Auch heutzutage sind in der Schweiz noch viele ehemalige Kornhäuser anzutreffen.
Erscheinung des Gebäudes
Einige architektonische Besonderheiten fallen wohl auch Laien ins Auge. Da wäre zuerst die Laube. Was vermutlich eher überrascht: Die Laube stammt nicht vom Originalbau, sondern wurde erst 1980 bei einer Renovation errichtet. Vielleicht wollte man damit die historische Erscheinung des Gebäudes noch stärker betonen – eine Entscheidung, die einige Geschichtsforschende heute eher bedauern. Zusätzlich sind da zwei weitere augenfällige Merkmale: Einerseits wurde das Gebäude zum Teil im Riegelbau erstellt, anderseits hat es ein imposantes sogenanntes Krüppelwalmdach vorzuweisen. Der Riegelbau – auch Fachwerkbau genannt – ist eine äusserst traditionelle Bauweise und war in unseren Breitengraden sehr verbreitet.
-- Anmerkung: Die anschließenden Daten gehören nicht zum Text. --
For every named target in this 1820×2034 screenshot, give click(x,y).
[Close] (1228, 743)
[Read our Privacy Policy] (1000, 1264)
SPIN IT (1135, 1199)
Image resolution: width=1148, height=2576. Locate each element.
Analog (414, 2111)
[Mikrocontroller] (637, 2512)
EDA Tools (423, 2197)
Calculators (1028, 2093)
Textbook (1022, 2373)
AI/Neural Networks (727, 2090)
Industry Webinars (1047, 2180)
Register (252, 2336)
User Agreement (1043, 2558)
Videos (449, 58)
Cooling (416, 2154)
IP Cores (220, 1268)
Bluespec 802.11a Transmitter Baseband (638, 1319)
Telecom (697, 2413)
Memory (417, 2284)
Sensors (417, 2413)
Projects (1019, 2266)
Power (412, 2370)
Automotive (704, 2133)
Vereinfacht gesagt handelt es sich dabei um einen Skelettbau, bei dem die Decken nicht von tragenden Wänden gestützt werden, sondern von hölzernen vertikalen Stützen und horizontalen Trägern – eben den sogenannten Riegeln. Die dabei entstehenden Zwischenräume sind mit Mauerwerk oder einem mit Lehm verputzten Holzgeflecht ausgefüllt. Wenn man ältere Aufnahmen des Kornhauses betrachtet, fällt jedoch sofort auf, dass keine Riegel zu sehen sind. Tatsächlich wurden sie bei Umbauten freigelegt – sie gehören also zum ursprünglichen Bau, waren aber lange Jahre verdeckt. Der Gebäudeteil unter dem Riegelbau war auch früher schon gemauert. Der etwas befremdliche Name Krüppelwalmdach ist darin begründet, dass diese Dachform wie beim klassischen Walmdach auf allen Seiten geneigte Dachflächen vorweist, diese Dachflächen auf der Giebelseite jedoch nicht vollständig ausgebildet, also «verkrüppelt» sind.
Und wie sieht es nun eigentlich mit dem wahren Alter des Gebäudes aus? Als Markus Wyttenbach das Haus von seinem Vorgänger übernahm, bekam er von ihm auch einen alten, handgefertigten Ziegelstein überreicht, den dieser bei Renovationsarbeiten sichergestellt hatte. Darauf ist eine Jahreszahl eingraviert: 1699! Natürlich wäre es möglich, dass für den Bau des Kornhauses alte Ziegel verwendet worden sind, doch dies war eigentlich nicht üblich und widersprach dem Ethos der Dachdecker. Ein weiteres Mysterium stellen die Grundmauern dar. Sie weisen völlig unterschiedliche Materialien auf. Vielleicht wurden also bestehende Mauern mit neuen erweitert. Insgesamt zeigt sich, dass das Kornhaus in Thun viel Raum
für Mutmassungen bietet, und einige seiner Geheimnisse werden wohl nie aufgeklärt. Zumindest eines scheint jedoch sicher zu sein: Im Kornhaus wurde wirklich Korn gelagert – Markus Wyttenbach fand nämlich bei der Sanierung des Daches alte Getreidereste im Speicher.